**Excerpted data:**

* * * *

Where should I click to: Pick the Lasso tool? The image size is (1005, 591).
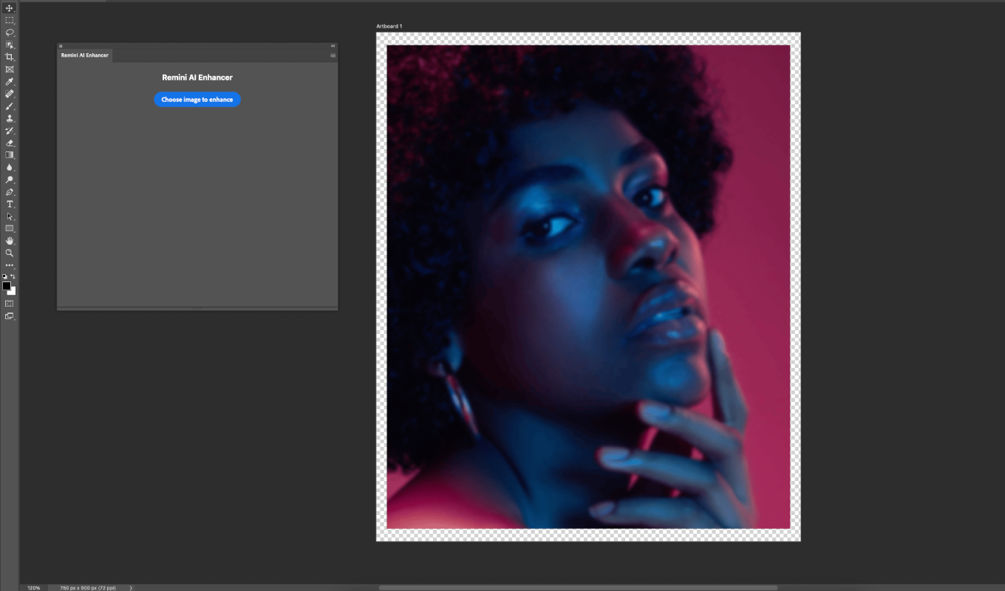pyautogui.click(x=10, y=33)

* * * *

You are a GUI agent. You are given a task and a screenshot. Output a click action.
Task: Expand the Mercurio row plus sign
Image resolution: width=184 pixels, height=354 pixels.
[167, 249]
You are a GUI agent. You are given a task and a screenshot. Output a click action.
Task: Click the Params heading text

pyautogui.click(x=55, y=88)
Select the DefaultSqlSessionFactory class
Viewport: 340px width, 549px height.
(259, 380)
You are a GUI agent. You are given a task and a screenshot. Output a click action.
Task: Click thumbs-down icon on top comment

* * * *

Output the lines above exactly, but only those between the line holding "Task: Expand the Mercurio row plus sign" and the line holding "Task: Click thumbs-down icon on top comment", inclusive.

Task: Expand the Mercurio row plus sign
Image resolution: width=184 pixels, height=354 pixels.
[167, 249]
You are a GUI agent. You are given a task and a screenshot. Output a click action.
Task: Click the Params heading text

pyautogui.click(x=55, y=88)
Select the DefaultSqlSessionFactory class
Viewport: 340px width, 549px height.
(259, 380)
You are a GUI agent. You are given a task and a screenshot. Output a click action.
Task: Click thumbs-down icon on top comment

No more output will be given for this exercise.